The Colorado River is a crucial water source for millions of people in the Southwest. Warming temperatures, clearly documented in climate records for the Colorado River basin, are having an impact on the amount of annual streamflow yielded from rain and snow. Recent work has revealed that warming temperatures have played an increasingly important role over the past decades, both exacerbating droughts and dampening the effects of wet winters on high stream flows. Understanding and anticipating how warming temperatures will influence future water supply in the Colorado River basin is increasingly important for resource management, particularly in light of recent drought conditions.
The overarching goals of this project are to better understand the influence of temperature on Colorado River streamflow, particularly during droughts, and assist water managers in planning for future droughts.

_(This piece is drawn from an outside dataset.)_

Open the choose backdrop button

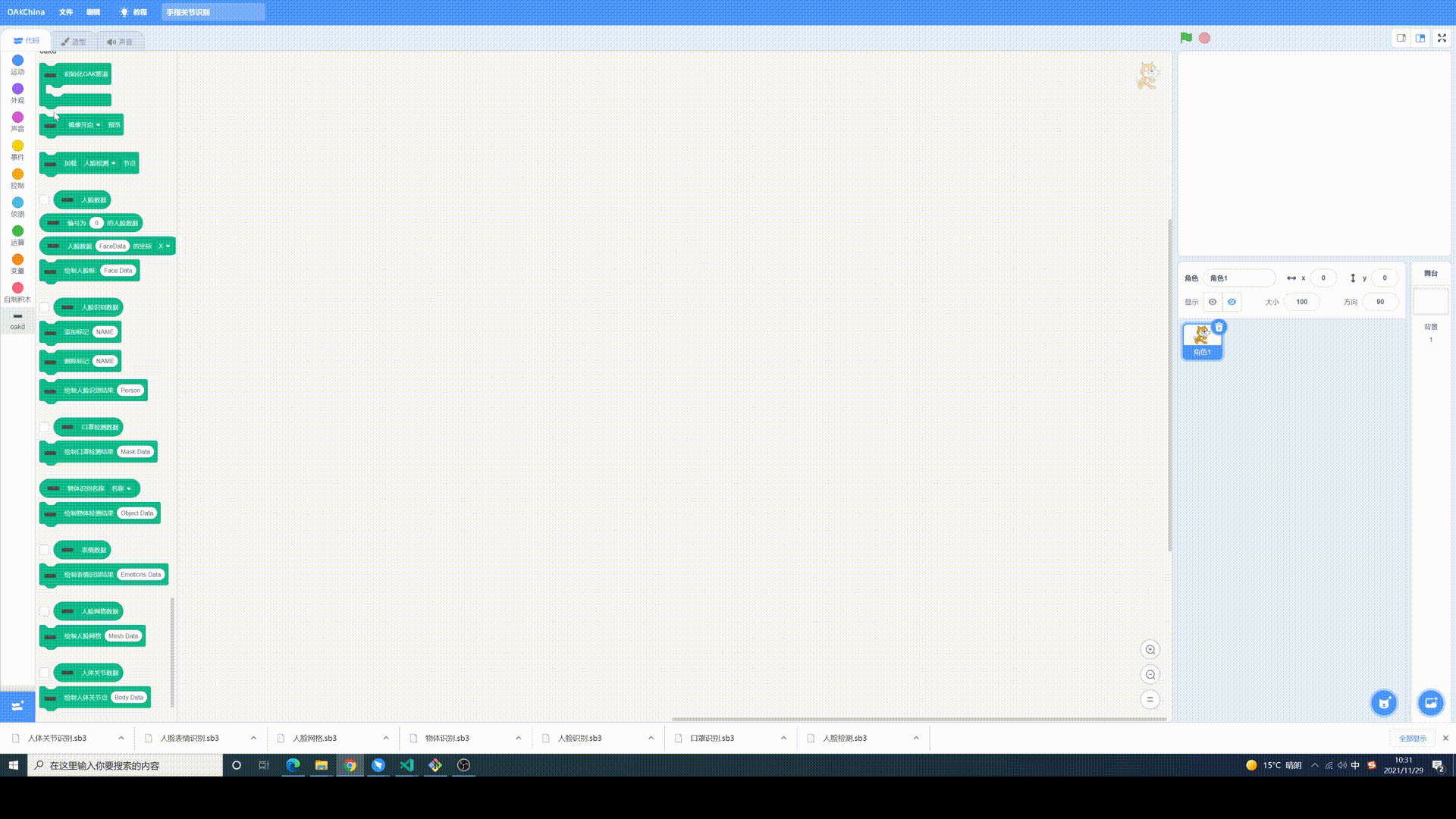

This work expands on a recently completed study, building on that project in two main ways. First, this project extends collaborative work between scientists and Colorado River basin water managers to investigate the range of potential drought conditions under early 21st century warming, using both recent and historical data. For example, with precipitation reconstructions from tree rings for the past 500 years, the team can use a simple hydrologic model to assess the impacts of the longest and most severe droughts of the past on the Colorado River under today’s warmer temperatures. With this information, the project team will contribute to a set of plausible scenarios of future drought that planners can use to help make resource-management decisions. Second, the project is more explicitly examining the drivers of Colorado River drought, with a focus on factors such as the phase of precipitation (rain vs. snow), the timing and rate of snowmelt, and evaporation rates. The project team will also begin to explore the ways that changing temperatures and streamflow might impact the ecological health of the upper Colorado River basin.